Mr Speaker, in addition to the explanatory notes in the bill, parliamentary counsel are available to provide any further explanation or information that members would like about any of the amendments made by the bill. The bill, while minor and technical in nature, is another important building block in the development of a modern and accessible ACT statute book that is second to none in Australia. Despite the nature of the amendments, their cumulative number has created a substantially sized bill on this occasion. Mr Speaker, I commend the bill to the Assembly.

Debate (on motion by Mr Stefaniak) adjourned to the next sitting.

Administration and Procedure—Standing Committee


Debate resumed from 18 October 2005, on motion by Mr Smyth:

That Mrs Dunne be discharged from the Standing Committee on Administration and Procedure and that Mr Seselja be appointed in Mrs Dunne’s place.

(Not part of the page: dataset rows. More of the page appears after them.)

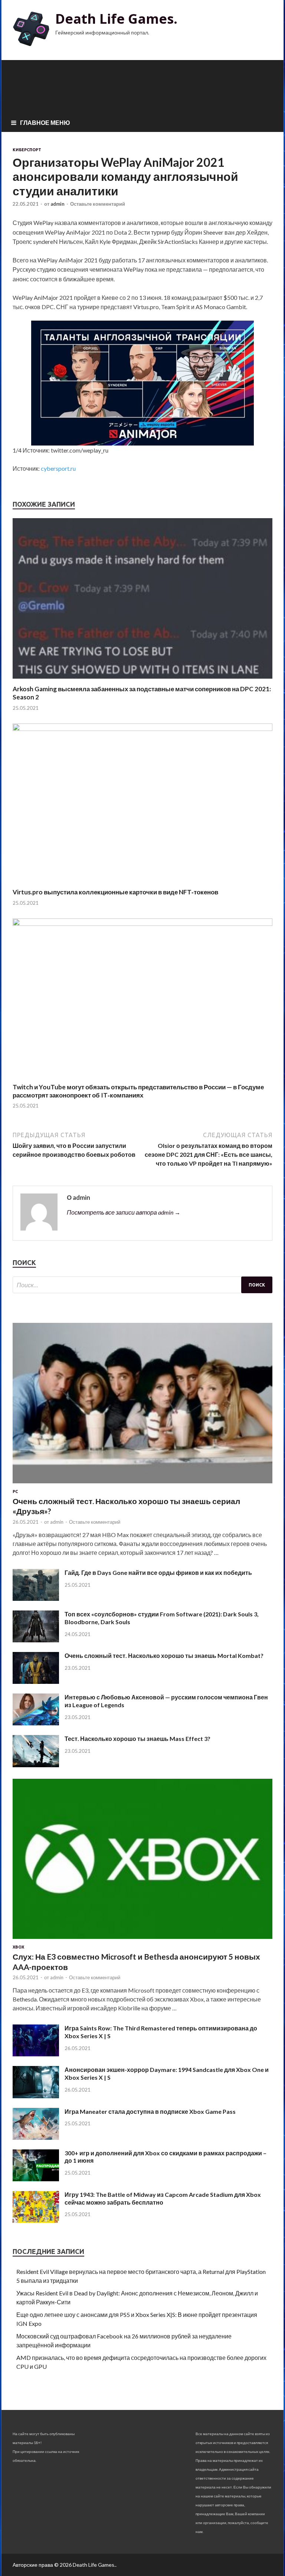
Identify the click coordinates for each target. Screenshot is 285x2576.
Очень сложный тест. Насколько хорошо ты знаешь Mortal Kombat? (164, 1655)
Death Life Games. (116, 19)
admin (57, 204)
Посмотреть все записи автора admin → (123, 1212)
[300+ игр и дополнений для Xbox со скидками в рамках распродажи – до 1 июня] (36, 2178)
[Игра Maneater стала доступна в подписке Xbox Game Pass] (36, 2137)
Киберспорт (27, 150)
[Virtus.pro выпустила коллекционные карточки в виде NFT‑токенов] (142, 728)
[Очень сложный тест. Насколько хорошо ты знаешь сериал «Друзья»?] (142, 1484)
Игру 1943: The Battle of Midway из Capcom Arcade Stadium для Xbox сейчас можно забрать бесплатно (163, 2198)
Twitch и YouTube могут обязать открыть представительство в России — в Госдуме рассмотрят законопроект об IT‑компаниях (138, 1091)
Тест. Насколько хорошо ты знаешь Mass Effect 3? (137, 1738)
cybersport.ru (58, 468)
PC (15, 1491)
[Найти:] (142, 1285)
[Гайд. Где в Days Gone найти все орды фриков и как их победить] (36, 1598)
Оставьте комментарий (97, 204)
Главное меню (45, 122)
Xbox (18, 1947)
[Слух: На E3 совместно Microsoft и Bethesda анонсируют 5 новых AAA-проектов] (142, 1940)
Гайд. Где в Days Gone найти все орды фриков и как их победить (158, 1572)
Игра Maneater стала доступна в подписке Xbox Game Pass (150, 2111)
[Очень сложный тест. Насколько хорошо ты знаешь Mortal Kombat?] (36, 1681)
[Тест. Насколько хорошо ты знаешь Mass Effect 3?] (36, 1764)
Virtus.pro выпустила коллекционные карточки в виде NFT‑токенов (115, 892)
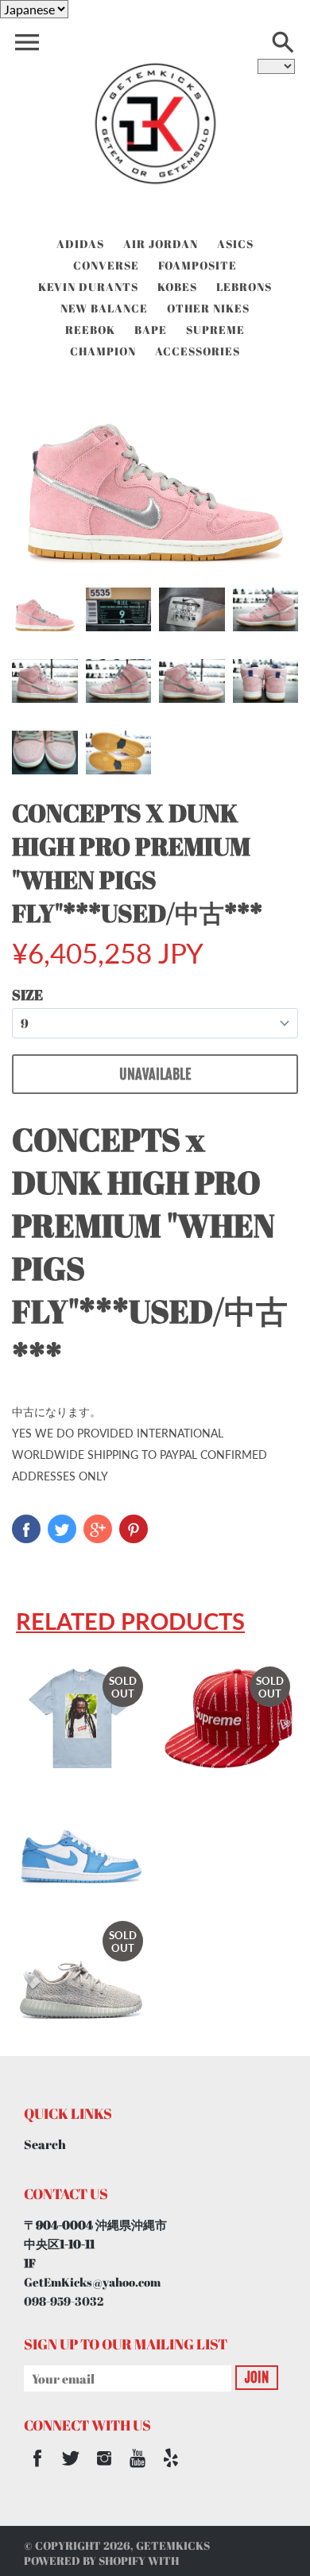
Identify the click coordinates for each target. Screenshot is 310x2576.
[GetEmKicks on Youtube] (137, 2468)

MR HARGREAVES (Brindabella—Minister for Disability, Housing and Community Services, Minister for Urban Services and Minister for Police and Emergency Services) (10.56): Mr Speaker, I was concerned that a precedent was being set and I was a bit disturbed about it. I understand that discussions have since occurred and we will be hearing more about that later.

I rise to speak from my experience of having spent three years in this place as a government whip. I think I should address a number of issues. The first thing I would like to say is that I recognise and respect the right of the leader of the Liberal Party to distribute portfolios and responsibilities as he or she deems fit, but I wonder whether this right and authority should be exercised if exercising it appears to be inconsistent with a determination by the remuneration tribunal. The mere provision to this place in the first place of a motion and an appointment would seem to indicate either a lack of understanding of the remuneration tribunal’s determination—a disregard for that determination—or a disregard for precedent and convention in this place.